Oxytocin is a neuropeptide that plays a crucial role in human physiology and social behavior. However, the neurobiological mechanisms underlying the influence of oxytocin pathway gene variations and intranasal oxytocin on neural structure and connectivity remain unclear. This thesis set out to explore these mechanisms, aiming to deepen our understanding of how oxytocin influences brain structure, resting-state functional connectivity, and social function.

Study I examined the associations between variations in ten single nucleotide polymorphisms (SNPs) within three oxytocin pathway genes and whole-brain gray matter volume using data from the UK Biobank (N ≈ 30,000 subjects of relevance for the current studies).
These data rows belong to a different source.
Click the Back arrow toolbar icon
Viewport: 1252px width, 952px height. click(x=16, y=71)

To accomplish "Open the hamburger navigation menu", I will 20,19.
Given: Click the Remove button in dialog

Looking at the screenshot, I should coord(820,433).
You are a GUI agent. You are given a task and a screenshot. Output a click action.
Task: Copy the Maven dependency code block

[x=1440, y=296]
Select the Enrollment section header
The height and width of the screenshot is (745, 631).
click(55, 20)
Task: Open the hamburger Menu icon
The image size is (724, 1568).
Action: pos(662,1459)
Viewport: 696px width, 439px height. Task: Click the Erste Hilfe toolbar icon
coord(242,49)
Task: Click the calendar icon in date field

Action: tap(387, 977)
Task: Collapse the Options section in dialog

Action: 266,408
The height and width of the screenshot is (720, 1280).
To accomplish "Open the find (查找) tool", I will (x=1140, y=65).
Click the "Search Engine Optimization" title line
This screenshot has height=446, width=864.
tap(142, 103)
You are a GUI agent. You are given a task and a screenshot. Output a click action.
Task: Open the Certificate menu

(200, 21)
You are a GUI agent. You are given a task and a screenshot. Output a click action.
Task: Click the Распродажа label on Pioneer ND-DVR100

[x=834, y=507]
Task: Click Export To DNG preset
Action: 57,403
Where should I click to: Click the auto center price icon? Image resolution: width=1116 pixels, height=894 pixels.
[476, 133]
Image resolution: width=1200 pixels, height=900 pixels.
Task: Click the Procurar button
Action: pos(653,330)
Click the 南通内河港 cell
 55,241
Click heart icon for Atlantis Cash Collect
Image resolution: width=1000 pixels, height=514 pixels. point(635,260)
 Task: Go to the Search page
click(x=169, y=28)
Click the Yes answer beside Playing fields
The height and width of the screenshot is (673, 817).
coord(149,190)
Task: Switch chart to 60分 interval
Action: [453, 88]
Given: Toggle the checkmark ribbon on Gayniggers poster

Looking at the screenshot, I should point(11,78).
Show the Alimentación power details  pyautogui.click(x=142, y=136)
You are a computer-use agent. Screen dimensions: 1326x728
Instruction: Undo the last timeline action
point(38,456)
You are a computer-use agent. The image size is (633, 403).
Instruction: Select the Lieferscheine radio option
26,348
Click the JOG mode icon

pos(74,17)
The results indicated that carriers of the AA or AG genotypes of the oxytocin receptor gene rs237851 SNP had significantly larger hippocampal volumes compared to carriers of the GG genotype. These findings support a link between variations in the oxytocin receptor gene and hippocampal structure, which may have implications for social-cognitive functions, such as social recognition memory.

Study II investigated the relationship between variations in ten SNPs in oxytocin pathway genes and resting-state functional connectivity among 55 independent components, again using data from the UK Biobank (N ≈ 30,000 subjects of relevance for the current studies). Findings revealed that individuals with the GG genotype at rs4813627 within the oxytocin structural gene (OXT) exhibited weaker resting-state functional connectivity in the corticostriatal circuit compared to those with the GA/AA genotypes. The GG genotype has been empirically linked to a behavioral tendency of insensitivity to others, providing insight into the neural mechanisms by which oxytocin-related genetic factors influence social behavior.

Study III explored the effects of intranasal oxytocin on resting-state functional connectivity, focusing on regions densely populated with oxytocin receptors. The study tested whether connections between oxytocin receptor-enriched regions (e.g., thalamus, pallidum, caudate nucleus, putamen, and olfactory bulbs) and other brain regions responded to intranasal oxytocin administration, and whether these effects varied with age. Results showed age-dependent effects of intranasal oxytocin on resting-state functional connectivity. In young participants, oxytocin decreased connectivity density and strength in the thalamus, whereas in older participants, it increased connectivity density and strength in the caudate. These findings highlight the age-dependent mechanisms of exogenous oxytocin on brain function.

Overall, this thesis explores the potential neurobiological mechanisms by which oxytocin pathway gene variations and intranasal oxytocin may influence brain structure and resting-state functional connectivity. These studies provide preliminary evidence on how oxytocin might affect social functions, offering insights for future research in neuropsychology and potential directions for interventions targeting social cognitive disorders.